Where the string "card" appears in a line of the data, show that line.

BEGIN GIVEN ENTRIES

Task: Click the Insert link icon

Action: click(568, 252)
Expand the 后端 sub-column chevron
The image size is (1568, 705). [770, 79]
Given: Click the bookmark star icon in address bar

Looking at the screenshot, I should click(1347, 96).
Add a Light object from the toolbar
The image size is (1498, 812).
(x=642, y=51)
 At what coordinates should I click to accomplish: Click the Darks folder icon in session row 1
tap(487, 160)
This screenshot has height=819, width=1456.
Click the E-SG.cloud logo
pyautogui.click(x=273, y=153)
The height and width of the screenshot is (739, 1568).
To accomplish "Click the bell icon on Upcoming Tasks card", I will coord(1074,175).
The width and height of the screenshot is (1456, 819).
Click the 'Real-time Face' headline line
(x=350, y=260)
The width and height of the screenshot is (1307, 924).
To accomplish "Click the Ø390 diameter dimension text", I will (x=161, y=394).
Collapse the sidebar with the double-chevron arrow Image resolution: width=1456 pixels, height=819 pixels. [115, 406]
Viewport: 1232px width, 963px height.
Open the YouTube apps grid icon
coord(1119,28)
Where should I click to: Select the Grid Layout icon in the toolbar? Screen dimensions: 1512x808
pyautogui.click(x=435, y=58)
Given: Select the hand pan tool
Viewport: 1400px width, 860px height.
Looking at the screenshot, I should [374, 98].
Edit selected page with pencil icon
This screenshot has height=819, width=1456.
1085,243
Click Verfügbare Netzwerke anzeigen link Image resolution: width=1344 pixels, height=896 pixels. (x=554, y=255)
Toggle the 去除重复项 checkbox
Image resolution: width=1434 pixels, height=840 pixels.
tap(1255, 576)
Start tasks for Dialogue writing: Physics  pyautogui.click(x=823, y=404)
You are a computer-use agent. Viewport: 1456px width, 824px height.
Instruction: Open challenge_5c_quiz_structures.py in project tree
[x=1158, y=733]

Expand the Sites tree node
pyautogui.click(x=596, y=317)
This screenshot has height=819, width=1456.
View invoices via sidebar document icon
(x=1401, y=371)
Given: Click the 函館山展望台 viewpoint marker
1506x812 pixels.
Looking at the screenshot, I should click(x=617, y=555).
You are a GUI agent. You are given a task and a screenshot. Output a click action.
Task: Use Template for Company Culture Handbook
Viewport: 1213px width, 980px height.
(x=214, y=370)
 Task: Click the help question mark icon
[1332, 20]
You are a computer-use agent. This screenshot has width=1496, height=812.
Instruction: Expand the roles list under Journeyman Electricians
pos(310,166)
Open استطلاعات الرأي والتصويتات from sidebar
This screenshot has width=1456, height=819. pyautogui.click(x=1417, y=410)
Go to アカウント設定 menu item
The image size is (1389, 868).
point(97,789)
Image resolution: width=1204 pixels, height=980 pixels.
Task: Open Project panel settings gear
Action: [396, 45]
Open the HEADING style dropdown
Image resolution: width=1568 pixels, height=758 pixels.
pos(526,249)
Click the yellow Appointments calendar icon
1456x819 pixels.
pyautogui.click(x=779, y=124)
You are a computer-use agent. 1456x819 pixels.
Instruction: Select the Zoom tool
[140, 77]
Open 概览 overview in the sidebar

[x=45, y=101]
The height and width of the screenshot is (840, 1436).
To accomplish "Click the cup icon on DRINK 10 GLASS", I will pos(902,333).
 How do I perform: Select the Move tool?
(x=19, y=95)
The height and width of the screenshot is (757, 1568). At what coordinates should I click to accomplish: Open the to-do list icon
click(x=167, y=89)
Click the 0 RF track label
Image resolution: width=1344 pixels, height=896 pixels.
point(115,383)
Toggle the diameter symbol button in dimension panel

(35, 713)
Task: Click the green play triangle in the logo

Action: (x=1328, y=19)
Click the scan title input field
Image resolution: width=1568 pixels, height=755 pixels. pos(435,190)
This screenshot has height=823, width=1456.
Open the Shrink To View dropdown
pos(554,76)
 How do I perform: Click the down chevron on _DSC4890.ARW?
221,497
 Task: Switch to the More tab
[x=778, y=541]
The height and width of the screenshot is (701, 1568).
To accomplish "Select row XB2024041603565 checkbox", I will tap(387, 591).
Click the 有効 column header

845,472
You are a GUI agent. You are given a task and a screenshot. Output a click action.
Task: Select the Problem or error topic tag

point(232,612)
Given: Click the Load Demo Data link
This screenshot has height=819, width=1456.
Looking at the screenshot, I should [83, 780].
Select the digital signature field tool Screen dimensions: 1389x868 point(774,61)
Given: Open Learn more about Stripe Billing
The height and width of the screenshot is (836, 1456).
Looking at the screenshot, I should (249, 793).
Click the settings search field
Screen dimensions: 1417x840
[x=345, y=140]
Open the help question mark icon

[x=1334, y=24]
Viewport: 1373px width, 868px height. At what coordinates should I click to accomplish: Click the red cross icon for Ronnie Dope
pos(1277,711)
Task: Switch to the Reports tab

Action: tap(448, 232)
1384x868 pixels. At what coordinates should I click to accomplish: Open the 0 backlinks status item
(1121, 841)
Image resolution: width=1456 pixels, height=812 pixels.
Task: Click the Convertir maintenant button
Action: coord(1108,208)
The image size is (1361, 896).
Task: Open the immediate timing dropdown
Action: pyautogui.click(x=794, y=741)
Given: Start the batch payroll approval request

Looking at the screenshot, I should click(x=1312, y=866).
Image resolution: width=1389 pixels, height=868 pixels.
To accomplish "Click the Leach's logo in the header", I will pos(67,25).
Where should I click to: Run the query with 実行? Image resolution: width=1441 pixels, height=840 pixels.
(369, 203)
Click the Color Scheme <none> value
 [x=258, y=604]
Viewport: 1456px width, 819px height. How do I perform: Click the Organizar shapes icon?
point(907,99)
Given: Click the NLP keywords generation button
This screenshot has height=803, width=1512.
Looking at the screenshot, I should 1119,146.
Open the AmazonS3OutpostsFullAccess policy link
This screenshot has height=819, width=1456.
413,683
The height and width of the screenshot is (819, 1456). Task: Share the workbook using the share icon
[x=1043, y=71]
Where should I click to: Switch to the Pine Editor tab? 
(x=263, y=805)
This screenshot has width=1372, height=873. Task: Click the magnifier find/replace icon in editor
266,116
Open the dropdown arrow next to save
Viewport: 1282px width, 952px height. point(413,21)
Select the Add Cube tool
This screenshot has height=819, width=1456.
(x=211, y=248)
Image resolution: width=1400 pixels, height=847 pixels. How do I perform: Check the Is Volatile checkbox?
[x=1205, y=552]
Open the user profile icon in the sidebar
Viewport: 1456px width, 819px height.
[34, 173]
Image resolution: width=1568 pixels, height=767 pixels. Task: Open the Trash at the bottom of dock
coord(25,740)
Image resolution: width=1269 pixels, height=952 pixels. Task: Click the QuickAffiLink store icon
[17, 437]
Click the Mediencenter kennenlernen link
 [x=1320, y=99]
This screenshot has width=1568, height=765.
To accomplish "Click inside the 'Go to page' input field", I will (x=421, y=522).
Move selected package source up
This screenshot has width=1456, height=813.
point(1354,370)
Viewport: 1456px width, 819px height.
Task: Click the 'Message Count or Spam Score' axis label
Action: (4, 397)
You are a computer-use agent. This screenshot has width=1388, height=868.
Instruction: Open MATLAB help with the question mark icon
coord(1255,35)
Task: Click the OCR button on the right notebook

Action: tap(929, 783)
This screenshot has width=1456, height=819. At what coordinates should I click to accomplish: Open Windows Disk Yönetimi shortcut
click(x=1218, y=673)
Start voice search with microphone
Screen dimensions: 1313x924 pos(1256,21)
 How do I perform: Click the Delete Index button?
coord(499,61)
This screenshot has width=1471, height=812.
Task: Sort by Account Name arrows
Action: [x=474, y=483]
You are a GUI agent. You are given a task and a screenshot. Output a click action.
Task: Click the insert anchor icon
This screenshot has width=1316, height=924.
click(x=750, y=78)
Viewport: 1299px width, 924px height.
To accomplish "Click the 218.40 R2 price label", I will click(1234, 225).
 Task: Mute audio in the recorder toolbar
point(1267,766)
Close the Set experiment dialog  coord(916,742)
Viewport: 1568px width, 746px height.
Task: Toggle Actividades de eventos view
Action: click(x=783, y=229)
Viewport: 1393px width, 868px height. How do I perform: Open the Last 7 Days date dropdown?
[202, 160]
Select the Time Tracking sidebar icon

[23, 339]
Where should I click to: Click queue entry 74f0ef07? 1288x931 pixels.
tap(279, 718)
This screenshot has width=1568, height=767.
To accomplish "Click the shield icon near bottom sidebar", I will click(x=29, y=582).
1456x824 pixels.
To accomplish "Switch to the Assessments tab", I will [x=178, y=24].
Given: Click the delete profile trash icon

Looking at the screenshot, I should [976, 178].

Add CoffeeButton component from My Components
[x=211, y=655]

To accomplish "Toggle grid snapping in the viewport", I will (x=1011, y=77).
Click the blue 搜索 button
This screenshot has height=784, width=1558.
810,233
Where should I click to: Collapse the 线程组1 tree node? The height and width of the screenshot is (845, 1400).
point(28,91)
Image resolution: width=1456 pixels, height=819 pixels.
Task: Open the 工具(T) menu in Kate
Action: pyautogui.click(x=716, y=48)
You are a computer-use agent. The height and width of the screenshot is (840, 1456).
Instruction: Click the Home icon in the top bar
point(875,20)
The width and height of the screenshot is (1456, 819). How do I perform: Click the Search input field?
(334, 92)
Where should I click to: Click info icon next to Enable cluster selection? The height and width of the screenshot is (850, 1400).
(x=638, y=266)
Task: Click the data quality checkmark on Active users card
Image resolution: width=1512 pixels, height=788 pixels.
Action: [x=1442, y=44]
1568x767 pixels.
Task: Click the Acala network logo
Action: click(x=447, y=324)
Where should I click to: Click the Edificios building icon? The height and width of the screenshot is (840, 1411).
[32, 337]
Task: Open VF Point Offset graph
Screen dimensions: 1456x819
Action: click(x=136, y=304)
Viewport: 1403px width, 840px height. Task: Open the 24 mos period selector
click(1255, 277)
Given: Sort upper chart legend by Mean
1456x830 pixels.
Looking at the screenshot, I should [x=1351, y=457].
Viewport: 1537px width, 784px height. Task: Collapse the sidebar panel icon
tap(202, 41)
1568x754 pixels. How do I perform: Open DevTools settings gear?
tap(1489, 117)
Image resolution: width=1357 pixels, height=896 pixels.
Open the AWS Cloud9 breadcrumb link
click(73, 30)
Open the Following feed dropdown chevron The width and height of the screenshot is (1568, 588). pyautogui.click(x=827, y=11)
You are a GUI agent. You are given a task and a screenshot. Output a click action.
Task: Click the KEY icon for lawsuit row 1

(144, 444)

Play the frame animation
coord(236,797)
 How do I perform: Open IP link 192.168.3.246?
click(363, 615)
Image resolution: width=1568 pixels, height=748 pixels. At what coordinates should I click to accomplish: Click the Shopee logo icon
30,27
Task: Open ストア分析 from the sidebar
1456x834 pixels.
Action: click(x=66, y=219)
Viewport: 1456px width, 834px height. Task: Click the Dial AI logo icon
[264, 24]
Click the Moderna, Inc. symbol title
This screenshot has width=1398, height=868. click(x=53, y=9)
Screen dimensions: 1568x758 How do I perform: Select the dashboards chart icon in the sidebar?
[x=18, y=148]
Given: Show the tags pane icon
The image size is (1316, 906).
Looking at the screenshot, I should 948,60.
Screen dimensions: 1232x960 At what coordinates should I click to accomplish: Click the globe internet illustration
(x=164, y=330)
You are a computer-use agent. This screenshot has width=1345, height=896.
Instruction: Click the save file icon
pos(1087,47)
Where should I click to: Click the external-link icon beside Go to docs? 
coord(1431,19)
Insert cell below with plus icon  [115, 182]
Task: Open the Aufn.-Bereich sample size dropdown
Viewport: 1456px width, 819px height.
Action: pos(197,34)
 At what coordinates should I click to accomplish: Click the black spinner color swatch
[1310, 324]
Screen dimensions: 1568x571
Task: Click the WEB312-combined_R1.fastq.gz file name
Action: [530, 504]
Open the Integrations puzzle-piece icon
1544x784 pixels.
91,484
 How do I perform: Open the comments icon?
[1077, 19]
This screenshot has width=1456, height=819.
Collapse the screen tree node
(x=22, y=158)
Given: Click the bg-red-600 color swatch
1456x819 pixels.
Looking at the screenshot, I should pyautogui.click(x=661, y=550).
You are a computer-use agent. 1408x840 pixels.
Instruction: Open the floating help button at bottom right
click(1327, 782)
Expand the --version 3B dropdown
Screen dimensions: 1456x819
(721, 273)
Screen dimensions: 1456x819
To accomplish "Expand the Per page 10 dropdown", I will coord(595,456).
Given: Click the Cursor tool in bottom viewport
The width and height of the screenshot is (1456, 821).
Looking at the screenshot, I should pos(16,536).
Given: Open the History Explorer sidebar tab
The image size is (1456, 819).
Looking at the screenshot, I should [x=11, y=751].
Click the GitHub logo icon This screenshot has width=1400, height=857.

END GIVEN ENTRIES

EXERCISE SOLUTION
To accomplish "Click the bell icon on Upcoming Tasks card", I will coord(1074,175).
Task: Click the data quality checkmark on Active users card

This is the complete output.